Introduction

Meta developed and publicly released the Llama 2 family of large language models (LLMs), a collection of pretrained and fine-tuned generative text models ranging in scale from 7 billion to 70 billion parameters. The fine-tuned LLMs, called Llama-2-Chat, are optimized for dialogue use cases. Additionally, the Meta team have released the model under an Apache 2.0 license, making it available for commercial use for organizations with less than 700m MAU.

The Llama 2 family of models are available in 2 sizes:

  • Llama 2 7B - 7 billion parameters
  • Llama 2 13B - 13 billion parameters
  • Llama 2 70B - 70 billion parameters

of which, there are two variants on Hugging Face:

  • The raw, pre-trained models llama-7B-hf/13B/70B
  • The chat dialogue trained models llama-7B-chat-hf/13B/70B`.

We provide full support for the fine- tuning of the Llama 2 family model.
The fine-tuning of the Llama 2 70B model is currently in testing and will be released to the public soon. Contact us for early access

Getting Started

Creating a Project

To create a project, you will need to initialise a training configuration file (below) and curate a dataset.

Adjusting your config file

Some important parameters to take note of in your config file are the following:

ParameterDescriptionRequired Value
auth_tokenWe need your Hugging Face authentication token in order to download the model weightstrue
load_in_8bitWhether to load the model in 8bit. Set to True for Falcon-7B.true
load_in_4bitWhether to load the model in 4bit. Set to True for Llama-13B.true

Additionally, you can adjust the following parameters based on your needs to optimise your training:

  • num_train_epochs
  • learning_rate
  • lr_scheduler_type
  • prompt_template (see here for more information on prompt templates)

▬▬▬

Continue the Llama 2 fine-tuning guide above, starting after its last line.

**Supplied records:**
▬▬▬

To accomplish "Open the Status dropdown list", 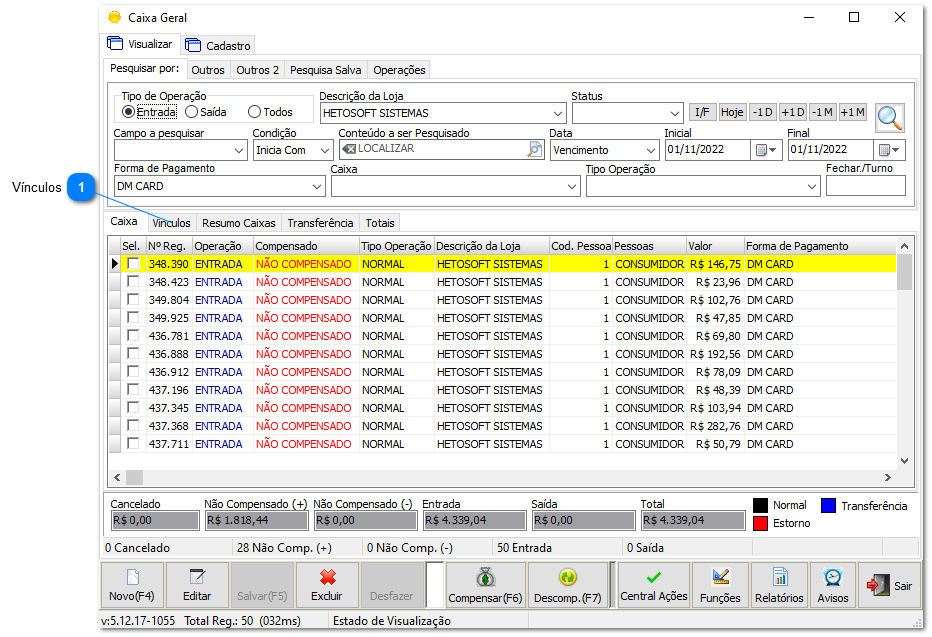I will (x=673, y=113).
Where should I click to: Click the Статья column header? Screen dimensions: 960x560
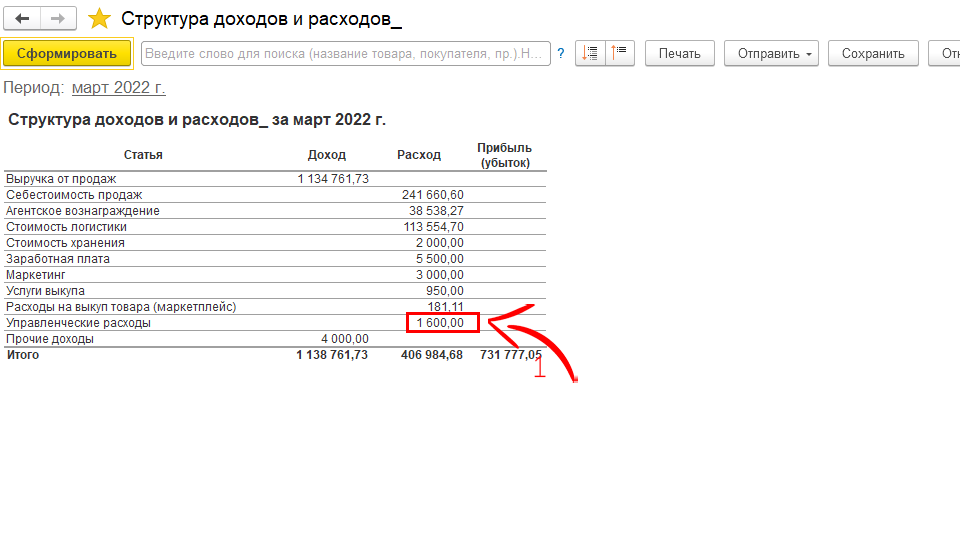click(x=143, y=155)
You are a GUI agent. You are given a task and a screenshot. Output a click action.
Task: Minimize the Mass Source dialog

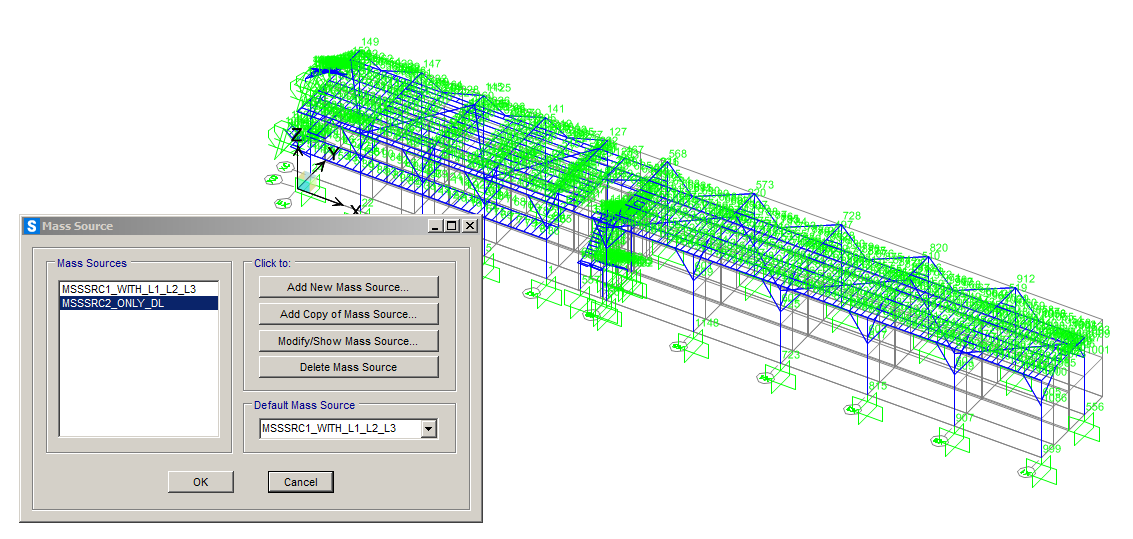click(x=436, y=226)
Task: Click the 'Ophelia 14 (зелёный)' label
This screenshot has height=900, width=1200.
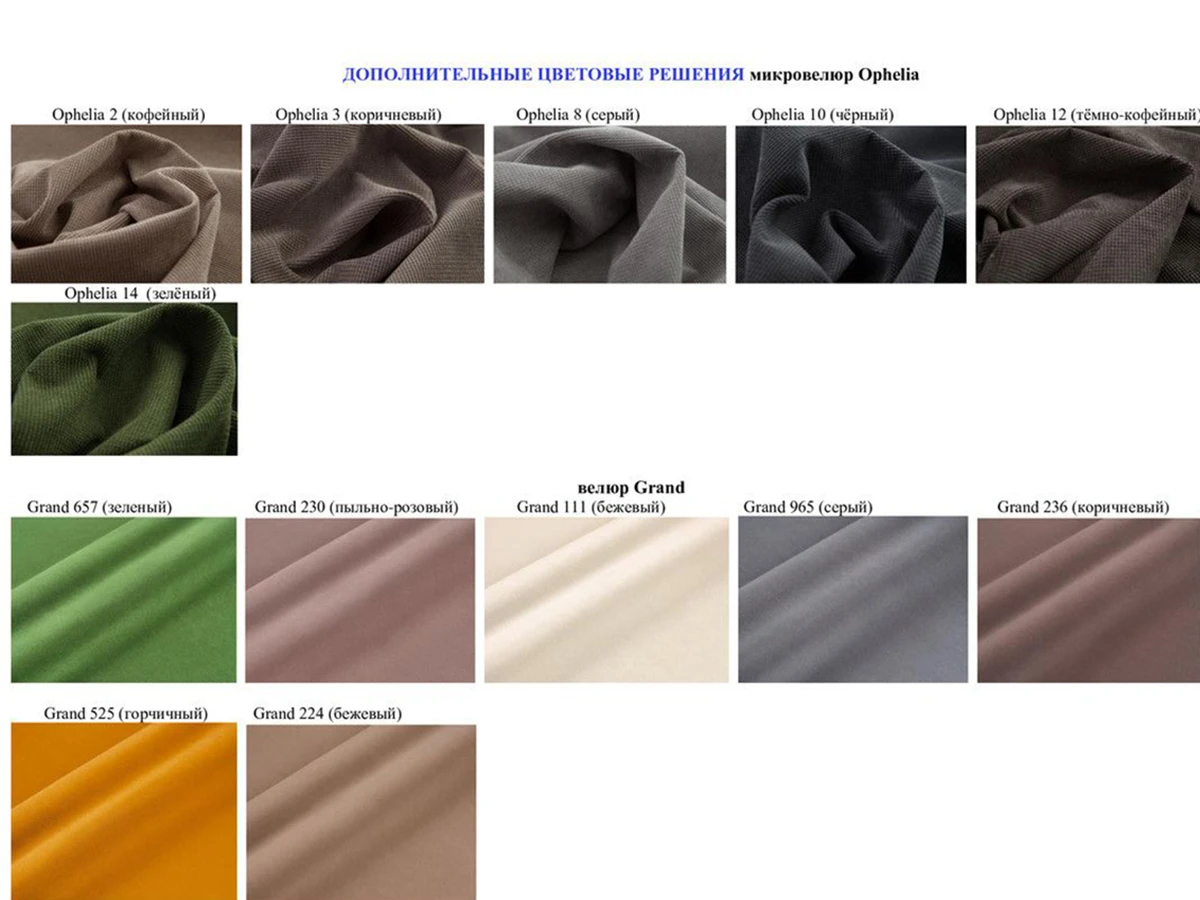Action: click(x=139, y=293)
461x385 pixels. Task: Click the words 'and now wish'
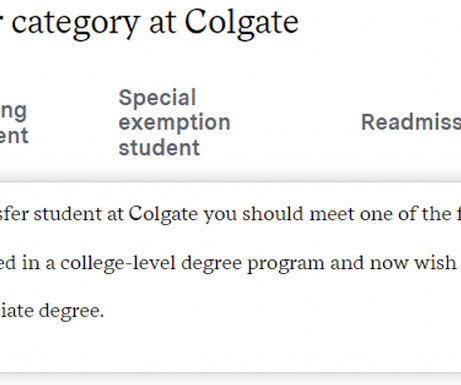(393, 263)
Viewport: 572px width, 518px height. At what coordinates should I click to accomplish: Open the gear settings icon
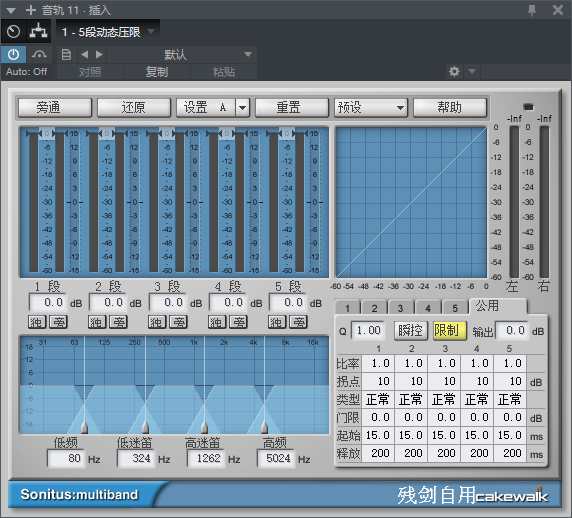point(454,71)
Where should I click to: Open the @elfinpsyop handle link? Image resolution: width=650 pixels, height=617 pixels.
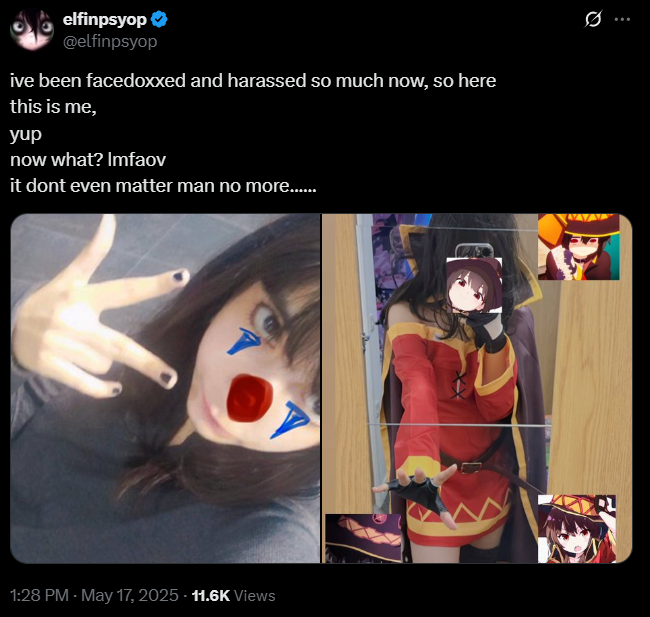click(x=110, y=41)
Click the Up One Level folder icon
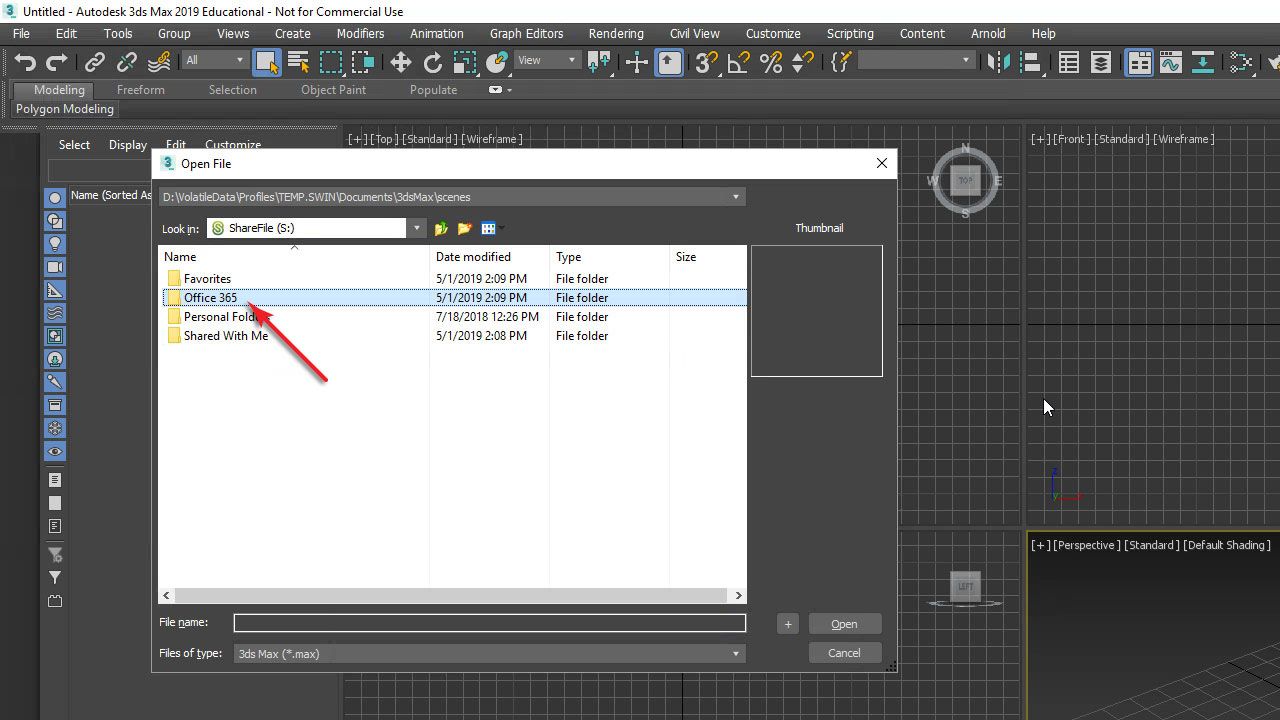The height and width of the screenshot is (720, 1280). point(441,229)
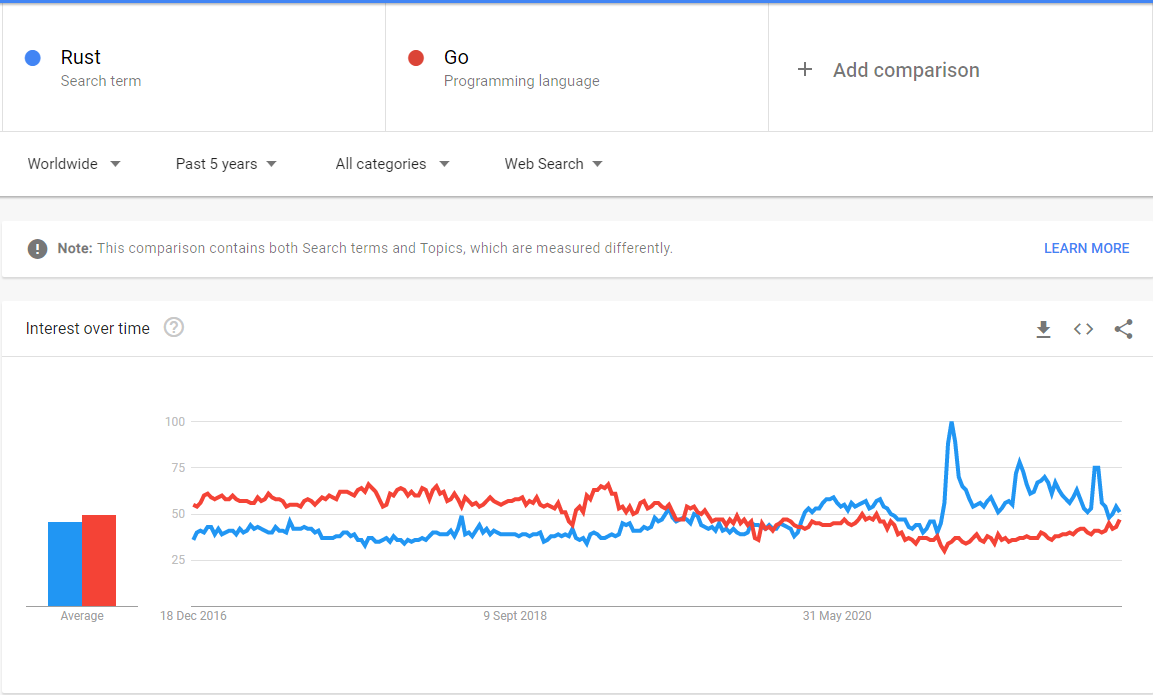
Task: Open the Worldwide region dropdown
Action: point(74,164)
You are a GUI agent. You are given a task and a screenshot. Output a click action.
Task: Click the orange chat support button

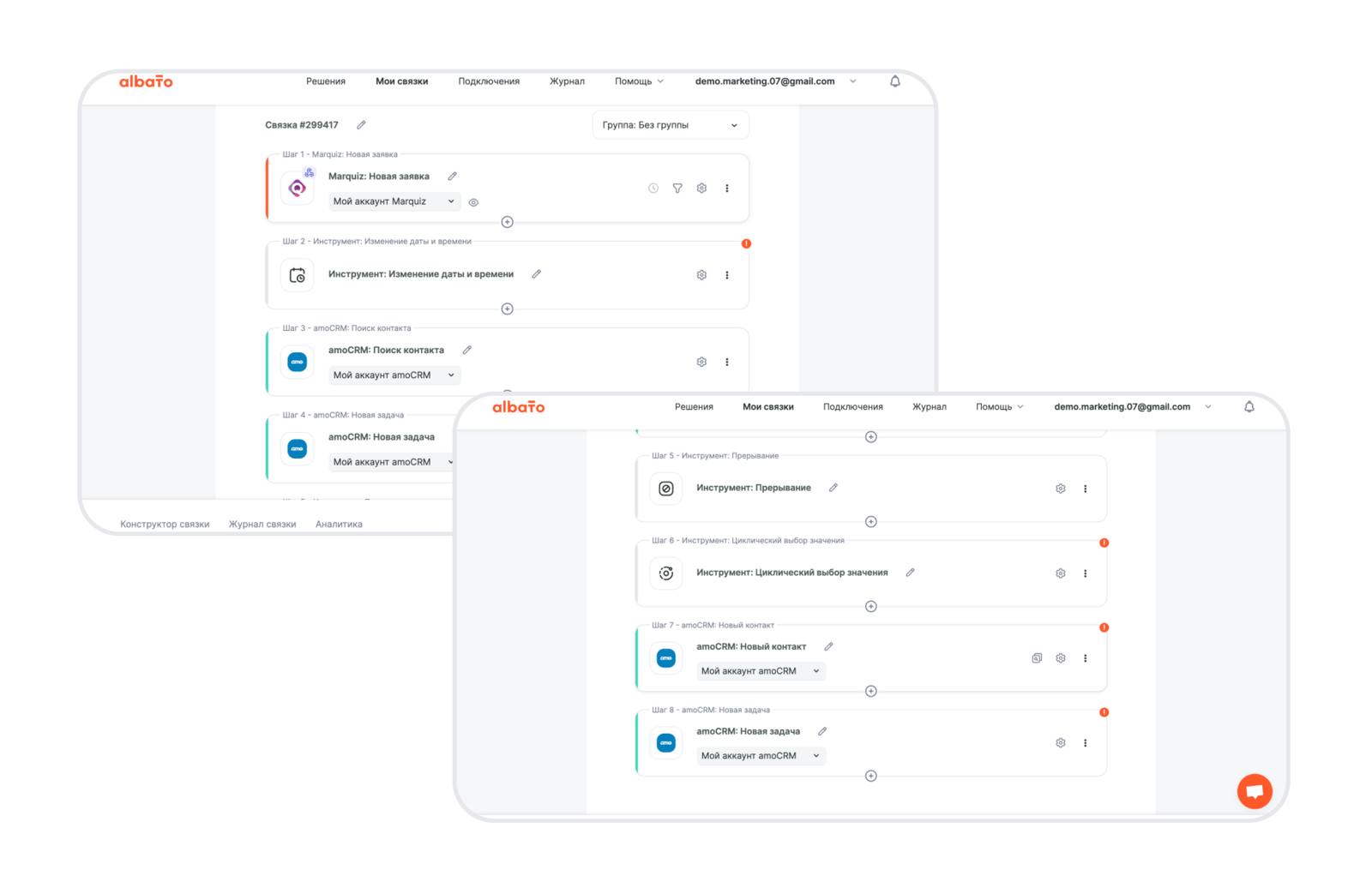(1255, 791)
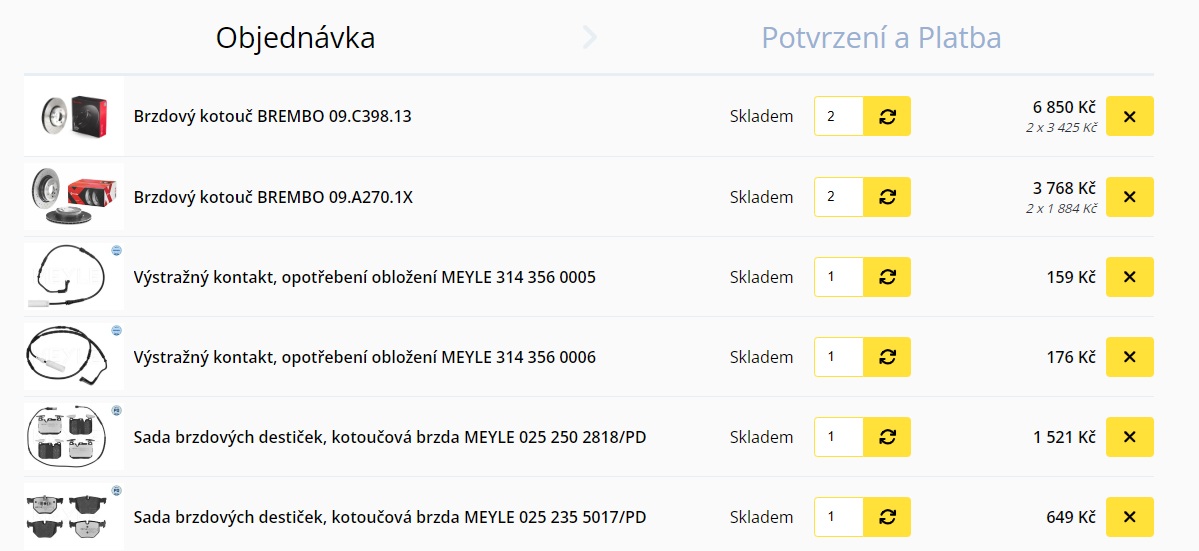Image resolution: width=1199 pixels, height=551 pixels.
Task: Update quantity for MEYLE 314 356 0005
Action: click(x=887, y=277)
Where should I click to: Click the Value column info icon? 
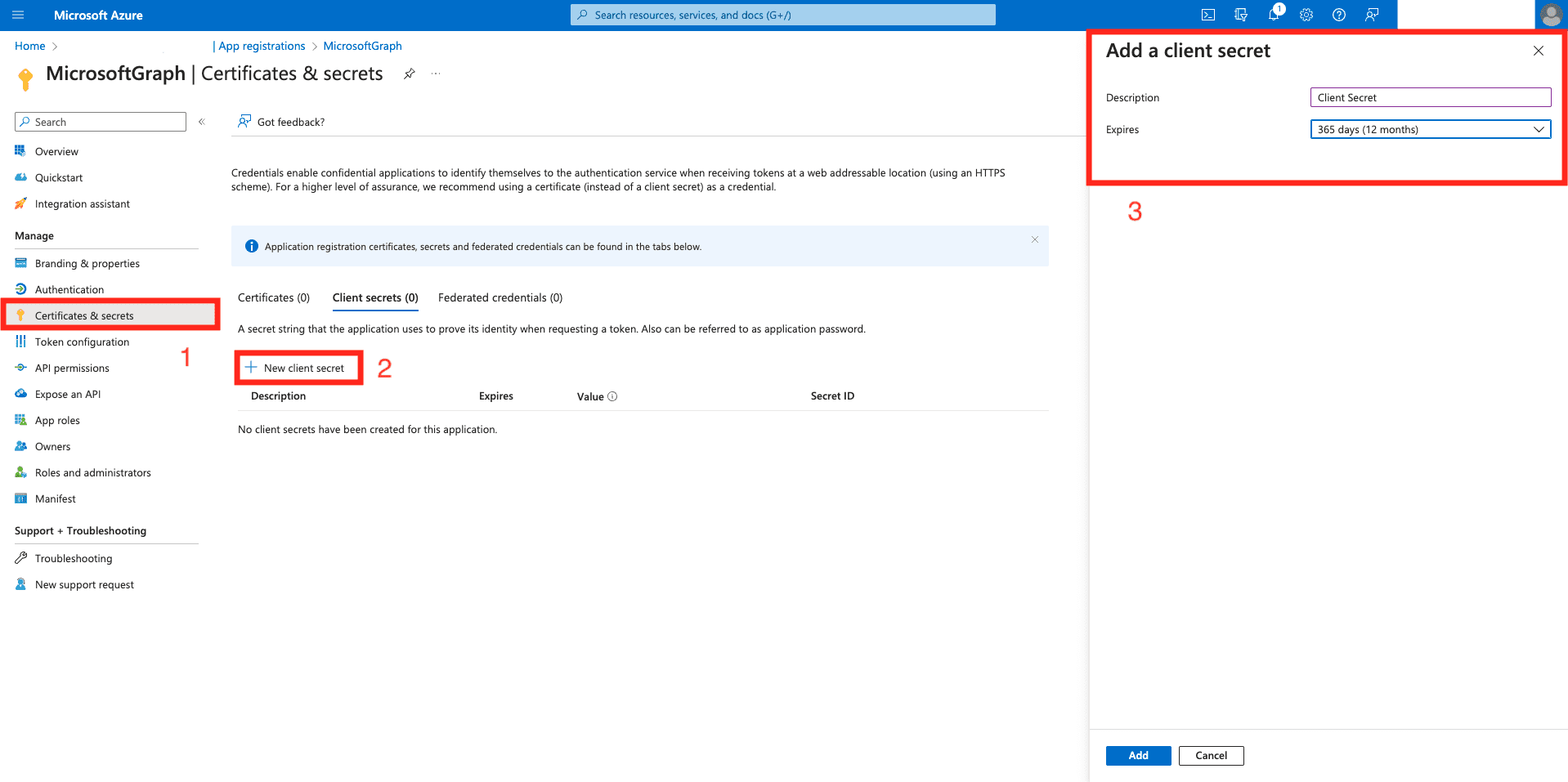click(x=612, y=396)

▬▬▬

**Output of the exercise:**
Config File

The config file for Llama2 is similar to the config file for Llama. The only difference is that you need to specify your Huggingface Auth token that has access to the weights. This lets Cerebrium download the weights from Huggingface and run your fine-tuning job.

You can find an example config file here.

Inferencing with Llama2

Inferencing with Llama2 is as simple as inferencing with any other model on Cerebrium.
Once you have your adapter files downloaded, place them in your Cortex deployment directory and add the following to your main.py file:

For the model setup:


from transformers import logging, AutoTokenizer, GenerationConfig, AutoModelForCausalLM
from peft import PeftModel, PeftConfig  # Add the peft libraries we need for the adapter
# Loading in base model and tokenizer
base_model_name = "meta-llama/Llama-2-7b-hf"  # or meta-llama/Llama-2-7b-chat-hf
auth_token = "YOUR HUGGINGFACE AUTH TOKEN"

model = AutoModelForCausalLM.from_pretrained(
    base_model_name,
    use_auth_token=auth_token,
    dtype='torch.float16', # Load the model in 16bit so it will fit on the A6000 GPU.
    # load_in_8bit=True, # Alternatively, Load the model in 8bit and use much larger batch sizes for significantly faster training
    device_map="auto",
)

peft_model_id = "./training-output" # where your adapter_model.bin and adapter_config.json are stored
config = PeftConfig.from_pretrained(peft_model_id)
model = PeftModel.from_pretrained(model, peft_model_id)  # Add the adapter to the model
tokenizer = AutoTokenizer.from_pretrained(base_model_name, use_auth_token=auth_token)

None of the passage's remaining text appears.